L’EHPAD La Colombe a adopté, depuis 2011, le « positive care ». Cette approche innovante et globale de prise en charge des patients Alzheimer ou atteints de troubles apparentés fait notamment appel aux thérapies non médicamenteuses que le groupe a la volonté de développer. Elle intègre la méthode « Montessori » (du nom de sa créatrice Maria Montessori) dont elle fait sienne la philosophie. Généralement connue pour ses bienfaits auprès des enfants, cette pédagogie qui fait la part belle à la confiance en soi et à l’autonomie a été adaptée aux personnes âgées atteintes de troubles cognitifs. « Son principe – “aide-moi à faire seul” – permet d’améliorer leur quotidien en capitalisant sur les capacités préservées », résume Véronique Robert. Une approche qui amène à changer le regard des soignants sur les patients et sur la façon d’en prendre soin. « Plutôt que de se concentrer uniquement sur la maladie ou la dépendance, on porte un regard positif sur la personne et tout ce qu’elle sait encore faire », explique Paul-Emile Haÿ, directeur médical seniors du groupe Korian. « La Colombe a une maturité exemplaire sur cette approche », ajoute le médecin.

Ne pas faire à leur place

Les 73 résidents accueillis à La Colombe sont tous atteints de maladies neurodégénératives (maladie d’Alzheimer et démences apparentées pour la plupart). « A peine 1 % de nos résidents sont autonomes », précise la directrice. Tous les jours, pourtant, ils sont sollicités et s’impliquent dans toutes sortes d’activités. Du simple acte de la vie quotidienne – se laver les dents, aider à faire des lits, mettre la table, passer le balai, plier le linge… – à des actes un peu plus complexes – jardiner, tricoter, construire un enclos, monter un spectacle… « Trois activités fixes sont proposées tous les jours parmi de nombreuses autres à disposition un peu partout dans la maison, et il y a des activités individuelles, porteuses de sens pour chacun de nos résidents », avance la directrice. Ce matin, autour d’une longue table, dans une grande salle très vivante, Henriette prépare une vinaigrette pour le repas de midi. Madame Hugues épluche des pommes de terre et monsieur Julien râpe des carottes pendant qu’une autre résidente coupe le pain. Gilberte arrange des bouquets de fleurs dans des petits vases pour décorer les tables. « Pour leur bien, on a généralement l’habitude de faire à leur place. Cette façon de procéder infantilise beaucoup plus », observe Mathilde Tro, coordinatrice nationale des thérapies non médicamenteuses du groupe Korian. « Elle réduit à l’incapacité, alors que ces personnes apprécient beaucoup de participer, dès lors qu’elles le peuvent », ajoute-t-elle.
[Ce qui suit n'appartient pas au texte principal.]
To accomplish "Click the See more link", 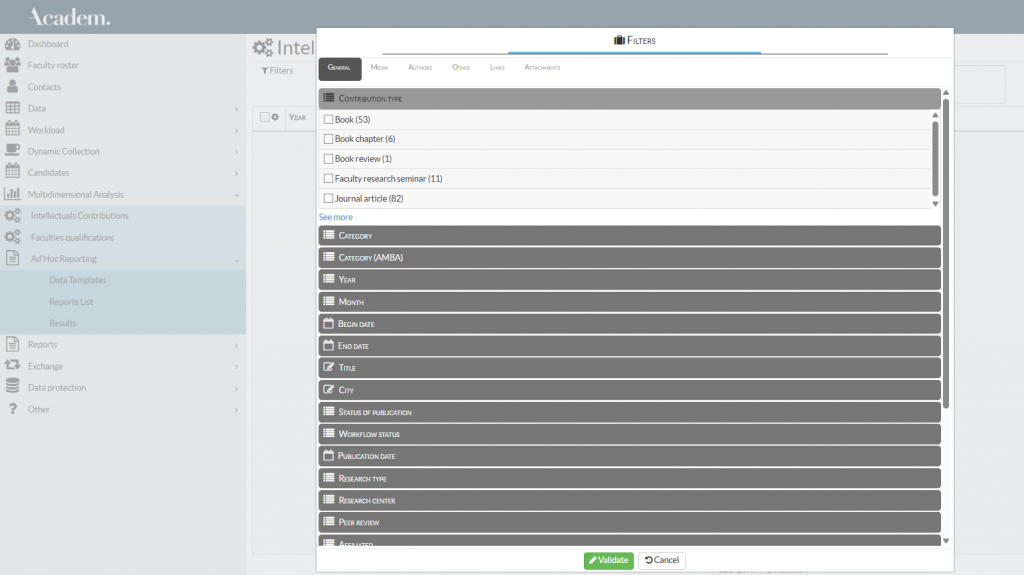I will coord(336,217).
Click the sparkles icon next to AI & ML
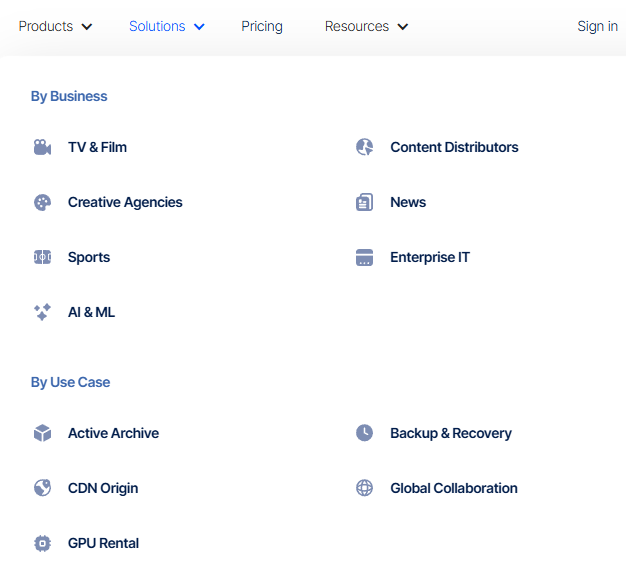Viewport: 626px width, 583px height. click(42, 312)
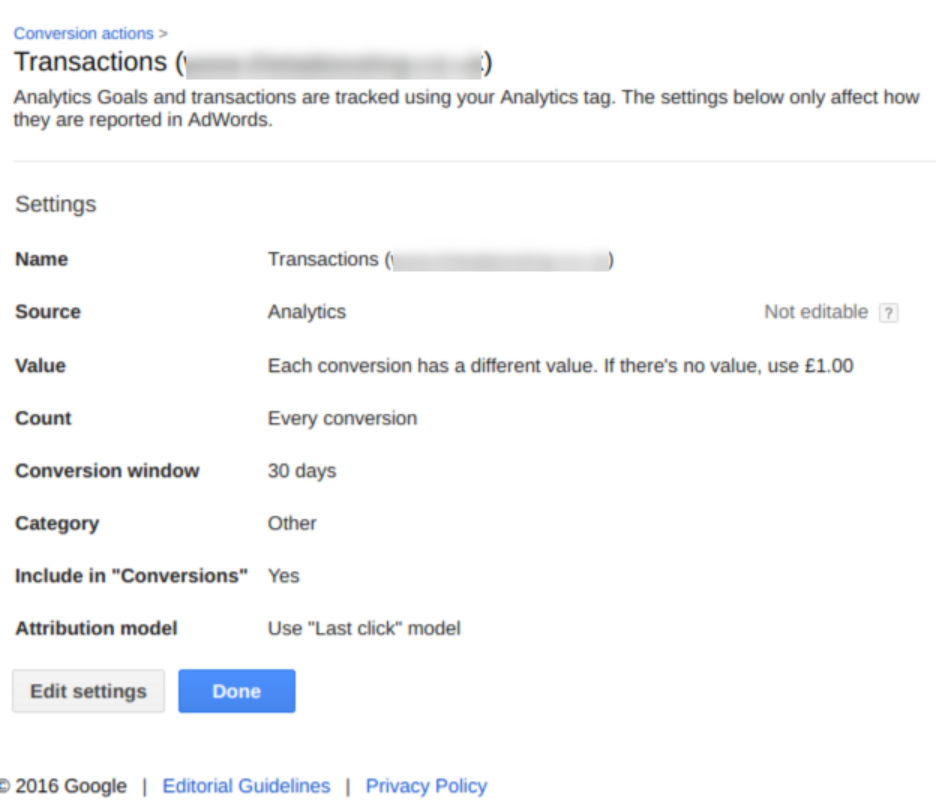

Pour stimuler les résidents et les solliciter sans les obliger, d’innombrables activités sont réparties dans divers lieux de la maison. Partout, il y a des petites boîtes placées sur des étagères ou posées sur une table ou un meuble, « avec, dedans, des activités porteuses de sens pour nos résidents », pointe Nicole Nègre, entrée à La Colombe comme agent de service hospitalier et aujourd’hui aide-soignante diplômée. Ainsi peuvent-ils jouer, classer des nombres ou des cartes par couleur, enfiler des perles, discriminer des textures, ranger des papillons du plus grand au plus petit… ou lire des textes courts dans des fascicules créés pour eux, avec une typographie adaptée facile d’accès. « Ce sont des petites activités qui remobilisent des mémoires ou la dextérité, on ne les met pas en échec. Nous sommes là comme facilitateurs, ils prennent la boîte d’eux-mêmes et font l’activité. Ils vont vers ce qui les intéresse », souligne l’aide-soignante.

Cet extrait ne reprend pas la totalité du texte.